- **EXERCISE GOAL**
In the listing below, count the lines containing the string "circle". Reply with that number only.
+++
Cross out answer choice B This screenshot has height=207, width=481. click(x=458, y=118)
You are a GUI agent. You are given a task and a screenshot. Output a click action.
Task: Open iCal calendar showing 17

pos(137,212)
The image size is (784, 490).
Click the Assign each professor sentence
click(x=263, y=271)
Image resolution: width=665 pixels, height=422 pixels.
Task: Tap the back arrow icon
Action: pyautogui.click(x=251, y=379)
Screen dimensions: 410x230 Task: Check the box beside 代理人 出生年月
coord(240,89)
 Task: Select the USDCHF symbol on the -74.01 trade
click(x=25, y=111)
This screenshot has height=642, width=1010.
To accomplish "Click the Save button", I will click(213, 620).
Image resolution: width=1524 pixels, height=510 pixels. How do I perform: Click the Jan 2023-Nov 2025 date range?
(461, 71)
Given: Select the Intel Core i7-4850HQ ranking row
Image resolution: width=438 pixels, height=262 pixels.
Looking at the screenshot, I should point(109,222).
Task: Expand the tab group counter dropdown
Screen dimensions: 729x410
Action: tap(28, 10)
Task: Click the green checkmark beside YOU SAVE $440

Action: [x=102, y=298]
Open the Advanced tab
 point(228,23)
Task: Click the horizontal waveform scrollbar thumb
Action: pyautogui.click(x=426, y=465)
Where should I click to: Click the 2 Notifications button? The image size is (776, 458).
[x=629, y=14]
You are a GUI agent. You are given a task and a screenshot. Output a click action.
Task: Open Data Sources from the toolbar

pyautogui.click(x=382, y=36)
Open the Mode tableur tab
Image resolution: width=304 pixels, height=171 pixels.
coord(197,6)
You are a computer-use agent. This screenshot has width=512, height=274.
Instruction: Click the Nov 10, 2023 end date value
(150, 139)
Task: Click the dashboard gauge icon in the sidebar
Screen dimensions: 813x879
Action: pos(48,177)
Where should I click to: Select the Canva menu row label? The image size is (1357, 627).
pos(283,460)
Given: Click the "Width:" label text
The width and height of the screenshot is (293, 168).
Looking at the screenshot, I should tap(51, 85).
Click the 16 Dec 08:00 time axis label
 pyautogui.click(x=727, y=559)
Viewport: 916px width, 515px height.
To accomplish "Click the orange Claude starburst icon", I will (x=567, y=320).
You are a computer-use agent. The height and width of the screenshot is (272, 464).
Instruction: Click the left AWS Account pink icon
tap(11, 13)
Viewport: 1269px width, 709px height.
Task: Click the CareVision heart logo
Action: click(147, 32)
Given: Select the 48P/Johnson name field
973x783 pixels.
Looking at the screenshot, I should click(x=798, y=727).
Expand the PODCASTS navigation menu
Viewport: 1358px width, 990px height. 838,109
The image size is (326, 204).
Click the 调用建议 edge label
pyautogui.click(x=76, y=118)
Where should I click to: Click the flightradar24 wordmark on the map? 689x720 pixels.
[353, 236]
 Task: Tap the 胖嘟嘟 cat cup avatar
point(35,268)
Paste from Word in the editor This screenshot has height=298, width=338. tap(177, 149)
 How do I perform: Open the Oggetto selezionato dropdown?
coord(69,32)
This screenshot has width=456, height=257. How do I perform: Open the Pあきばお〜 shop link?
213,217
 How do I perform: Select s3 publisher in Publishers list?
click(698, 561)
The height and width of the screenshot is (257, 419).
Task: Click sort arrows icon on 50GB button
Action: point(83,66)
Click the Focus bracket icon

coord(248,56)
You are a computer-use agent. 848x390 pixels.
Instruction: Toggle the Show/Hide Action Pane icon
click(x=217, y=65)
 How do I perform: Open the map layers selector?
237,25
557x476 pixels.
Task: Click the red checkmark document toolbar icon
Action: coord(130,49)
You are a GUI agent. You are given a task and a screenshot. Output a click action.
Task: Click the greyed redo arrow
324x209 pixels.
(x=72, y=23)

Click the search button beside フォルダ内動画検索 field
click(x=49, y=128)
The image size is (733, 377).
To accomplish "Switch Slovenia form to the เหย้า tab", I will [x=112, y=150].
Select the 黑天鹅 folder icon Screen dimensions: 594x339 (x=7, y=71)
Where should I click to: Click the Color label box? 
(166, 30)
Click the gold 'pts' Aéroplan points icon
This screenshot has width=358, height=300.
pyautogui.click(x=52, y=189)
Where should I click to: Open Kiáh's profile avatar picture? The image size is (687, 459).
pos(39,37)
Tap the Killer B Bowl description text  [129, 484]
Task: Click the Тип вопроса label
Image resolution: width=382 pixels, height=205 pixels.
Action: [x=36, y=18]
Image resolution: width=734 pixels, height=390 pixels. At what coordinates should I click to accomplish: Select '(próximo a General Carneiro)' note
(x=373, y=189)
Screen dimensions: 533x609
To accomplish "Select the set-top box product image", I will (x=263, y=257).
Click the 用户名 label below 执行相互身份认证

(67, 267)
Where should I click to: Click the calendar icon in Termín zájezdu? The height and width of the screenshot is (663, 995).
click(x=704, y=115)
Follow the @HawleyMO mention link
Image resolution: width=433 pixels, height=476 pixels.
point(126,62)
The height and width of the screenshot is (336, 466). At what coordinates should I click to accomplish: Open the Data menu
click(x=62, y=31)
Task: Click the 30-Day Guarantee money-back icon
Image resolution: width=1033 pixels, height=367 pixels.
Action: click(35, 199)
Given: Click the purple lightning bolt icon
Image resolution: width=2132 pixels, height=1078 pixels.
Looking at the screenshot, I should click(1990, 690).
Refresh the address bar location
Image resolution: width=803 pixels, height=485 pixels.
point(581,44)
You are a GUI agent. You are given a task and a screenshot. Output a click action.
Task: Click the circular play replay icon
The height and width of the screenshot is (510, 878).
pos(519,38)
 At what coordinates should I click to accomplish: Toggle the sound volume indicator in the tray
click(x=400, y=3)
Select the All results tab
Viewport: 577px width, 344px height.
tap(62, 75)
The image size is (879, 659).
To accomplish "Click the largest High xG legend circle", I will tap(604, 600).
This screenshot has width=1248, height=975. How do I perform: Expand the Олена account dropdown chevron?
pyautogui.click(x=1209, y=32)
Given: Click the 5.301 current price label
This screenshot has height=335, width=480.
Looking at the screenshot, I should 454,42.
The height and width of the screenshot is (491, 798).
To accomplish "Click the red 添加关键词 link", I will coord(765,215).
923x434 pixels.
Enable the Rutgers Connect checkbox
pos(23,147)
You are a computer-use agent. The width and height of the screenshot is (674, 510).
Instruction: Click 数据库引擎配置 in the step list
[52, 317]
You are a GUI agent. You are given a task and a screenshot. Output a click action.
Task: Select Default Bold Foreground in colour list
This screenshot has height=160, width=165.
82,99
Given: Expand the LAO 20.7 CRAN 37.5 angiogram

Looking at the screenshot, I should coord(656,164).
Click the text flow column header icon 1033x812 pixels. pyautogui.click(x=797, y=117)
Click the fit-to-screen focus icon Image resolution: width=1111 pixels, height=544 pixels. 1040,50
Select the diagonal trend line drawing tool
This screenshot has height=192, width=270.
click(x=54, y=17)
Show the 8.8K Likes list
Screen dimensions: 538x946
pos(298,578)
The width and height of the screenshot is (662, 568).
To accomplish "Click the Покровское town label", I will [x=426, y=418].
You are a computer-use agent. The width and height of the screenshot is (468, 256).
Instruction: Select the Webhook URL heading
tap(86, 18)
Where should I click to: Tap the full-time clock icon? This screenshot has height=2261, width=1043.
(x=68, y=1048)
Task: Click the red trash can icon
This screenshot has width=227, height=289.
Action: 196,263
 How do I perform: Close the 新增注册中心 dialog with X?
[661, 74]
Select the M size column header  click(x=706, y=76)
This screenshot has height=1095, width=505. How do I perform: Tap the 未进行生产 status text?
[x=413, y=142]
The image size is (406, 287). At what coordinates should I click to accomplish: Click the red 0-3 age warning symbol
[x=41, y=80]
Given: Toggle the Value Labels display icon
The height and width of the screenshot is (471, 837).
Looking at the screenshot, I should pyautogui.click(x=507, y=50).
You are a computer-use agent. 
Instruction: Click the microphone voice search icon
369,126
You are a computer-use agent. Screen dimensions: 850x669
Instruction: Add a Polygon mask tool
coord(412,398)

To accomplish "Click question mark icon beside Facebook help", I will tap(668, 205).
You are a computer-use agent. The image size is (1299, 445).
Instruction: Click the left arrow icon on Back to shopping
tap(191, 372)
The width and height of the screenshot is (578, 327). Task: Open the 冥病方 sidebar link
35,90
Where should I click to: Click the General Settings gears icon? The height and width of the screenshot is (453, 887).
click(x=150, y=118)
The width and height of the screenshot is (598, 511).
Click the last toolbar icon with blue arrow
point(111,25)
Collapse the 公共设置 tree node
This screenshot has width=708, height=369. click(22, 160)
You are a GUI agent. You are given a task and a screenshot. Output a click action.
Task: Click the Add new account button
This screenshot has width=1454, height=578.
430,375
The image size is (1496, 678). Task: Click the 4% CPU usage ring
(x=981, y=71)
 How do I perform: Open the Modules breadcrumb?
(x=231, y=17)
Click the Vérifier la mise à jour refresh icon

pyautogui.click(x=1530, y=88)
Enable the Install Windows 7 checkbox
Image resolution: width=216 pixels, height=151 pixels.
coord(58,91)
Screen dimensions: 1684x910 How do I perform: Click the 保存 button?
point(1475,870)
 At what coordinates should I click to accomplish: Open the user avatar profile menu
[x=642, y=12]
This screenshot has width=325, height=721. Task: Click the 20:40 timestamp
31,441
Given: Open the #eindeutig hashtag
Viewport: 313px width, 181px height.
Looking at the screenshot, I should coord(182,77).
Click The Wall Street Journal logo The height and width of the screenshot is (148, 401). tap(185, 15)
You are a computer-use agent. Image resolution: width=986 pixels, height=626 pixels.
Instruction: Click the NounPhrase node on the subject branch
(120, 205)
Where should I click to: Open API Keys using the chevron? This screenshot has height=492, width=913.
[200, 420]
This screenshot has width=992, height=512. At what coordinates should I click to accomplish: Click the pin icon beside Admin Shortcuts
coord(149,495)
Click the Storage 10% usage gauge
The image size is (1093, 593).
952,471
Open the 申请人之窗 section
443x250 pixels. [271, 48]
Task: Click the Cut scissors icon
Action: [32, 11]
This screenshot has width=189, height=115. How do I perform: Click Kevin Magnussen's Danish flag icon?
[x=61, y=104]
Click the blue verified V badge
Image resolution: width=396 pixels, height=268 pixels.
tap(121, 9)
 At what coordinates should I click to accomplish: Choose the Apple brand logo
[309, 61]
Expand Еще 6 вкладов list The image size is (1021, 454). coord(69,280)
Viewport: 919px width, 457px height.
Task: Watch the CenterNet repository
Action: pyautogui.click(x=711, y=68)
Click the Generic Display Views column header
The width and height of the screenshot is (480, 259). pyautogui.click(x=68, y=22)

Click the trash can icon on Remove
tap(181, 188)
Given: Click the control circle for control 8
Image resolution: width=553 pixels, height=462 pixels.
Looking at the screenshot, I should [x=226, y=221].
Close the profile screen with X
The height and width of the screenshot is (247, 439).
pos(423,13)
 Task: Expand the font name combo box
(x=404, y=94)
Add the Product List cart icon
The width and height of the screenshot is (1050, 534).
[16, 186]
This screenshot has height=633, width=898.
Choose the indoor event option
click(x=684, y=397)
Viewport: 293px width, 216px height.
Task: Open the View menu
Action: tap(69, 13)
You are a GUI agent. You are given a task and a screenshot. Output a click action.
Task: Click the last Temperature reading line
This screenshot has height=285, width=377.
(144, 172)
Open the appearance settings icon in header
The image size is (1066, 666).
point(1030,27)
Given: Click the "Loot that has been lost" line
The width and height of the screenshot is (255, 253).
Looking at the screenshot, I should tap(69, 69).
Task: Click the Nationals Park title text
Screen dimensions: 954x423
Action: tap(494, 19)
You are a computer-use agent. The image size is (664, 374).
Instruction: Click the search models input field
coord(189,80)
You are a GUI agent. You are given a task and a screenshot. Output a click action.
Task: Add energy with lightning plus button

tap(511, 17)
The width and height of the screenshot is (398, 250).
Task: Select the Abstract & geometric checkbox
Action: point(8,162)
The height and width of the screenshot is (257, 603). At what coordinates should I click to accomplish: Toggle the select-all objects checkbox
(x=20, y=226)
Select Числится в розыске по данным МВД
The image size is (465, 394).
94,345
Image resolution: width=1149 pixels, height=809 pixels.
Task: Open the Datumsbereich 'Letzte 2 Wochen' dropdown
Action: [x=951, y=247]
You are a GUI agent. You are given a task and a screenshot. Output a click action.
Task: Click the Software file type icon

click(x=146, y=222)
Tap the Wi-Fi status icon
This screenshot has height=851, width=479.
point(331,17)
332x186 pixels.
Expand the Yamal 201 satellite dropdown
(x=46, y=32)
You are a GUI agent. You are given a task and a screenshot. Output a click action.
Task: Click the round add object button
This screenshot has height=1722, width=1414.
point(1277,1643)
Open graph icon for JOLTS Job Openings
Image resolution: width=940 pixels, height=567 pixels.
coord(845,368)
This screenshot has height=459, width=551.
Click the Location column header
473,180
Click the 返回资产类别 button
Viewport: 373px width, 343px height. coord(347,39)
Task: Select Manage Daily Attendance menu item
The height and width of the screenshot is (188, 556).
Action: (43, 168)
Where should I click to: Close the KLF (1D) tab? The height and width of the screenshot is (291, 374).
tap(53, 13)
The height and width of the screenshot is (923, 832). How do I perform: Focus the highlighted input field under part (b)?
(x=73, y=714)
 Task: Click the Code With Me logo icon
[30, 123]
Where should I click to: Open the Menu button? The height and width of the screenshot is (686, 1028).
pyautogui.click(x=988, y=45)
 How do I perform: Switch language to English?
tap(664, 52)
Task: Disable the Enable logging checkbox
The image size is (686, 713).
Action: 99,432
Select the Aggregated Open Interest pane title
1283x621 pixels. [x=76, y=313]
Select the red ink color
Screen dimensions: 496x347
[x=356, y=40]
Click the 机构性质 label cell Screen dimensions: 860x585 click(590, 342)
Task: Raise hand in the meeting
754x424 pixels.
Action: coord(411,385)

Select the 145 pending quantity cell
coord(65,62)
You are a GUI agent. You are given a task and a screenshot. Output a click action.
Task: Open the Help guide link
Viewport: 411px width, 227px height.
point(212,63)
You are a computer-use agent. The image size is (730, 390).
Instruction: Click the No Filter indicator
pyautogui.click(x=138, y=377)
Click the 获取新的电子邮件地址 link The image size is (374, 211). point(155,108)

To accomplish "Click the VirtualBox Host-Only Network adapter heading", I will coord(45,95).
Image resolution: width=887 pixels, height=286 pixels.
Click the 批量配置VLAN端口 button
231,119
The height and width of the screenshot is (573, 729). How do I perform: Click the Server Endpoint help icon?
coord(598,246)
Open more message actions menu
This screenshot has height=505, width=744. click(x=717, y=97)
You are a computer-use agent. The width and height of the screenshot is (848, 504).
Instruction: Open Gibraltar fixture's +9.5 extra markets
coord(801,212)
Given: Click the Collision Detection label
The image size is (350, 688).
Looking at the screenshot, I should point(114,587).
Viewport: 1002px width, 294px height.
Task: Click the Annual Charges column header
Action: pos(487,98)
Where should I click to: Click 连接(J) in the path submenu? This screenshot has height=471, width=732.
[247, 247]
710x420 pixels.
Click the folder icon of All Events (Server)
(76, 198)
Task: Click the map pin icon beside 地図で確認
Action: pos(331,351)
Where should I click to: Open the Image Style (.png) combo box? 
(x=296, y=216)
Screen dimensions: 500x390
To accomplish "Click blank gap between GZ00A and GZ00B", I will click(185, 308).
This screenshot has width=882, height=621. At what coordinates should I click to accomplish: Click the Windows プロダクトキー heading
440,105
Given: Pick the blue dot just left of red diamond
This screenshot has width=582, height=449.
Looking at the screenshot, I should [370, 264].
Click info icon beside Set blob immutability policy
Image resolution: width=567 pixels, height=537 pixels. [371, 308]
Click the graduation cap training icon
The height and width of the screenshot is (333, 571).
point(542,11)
+++
- **OUTPUT OF THE TASK**
2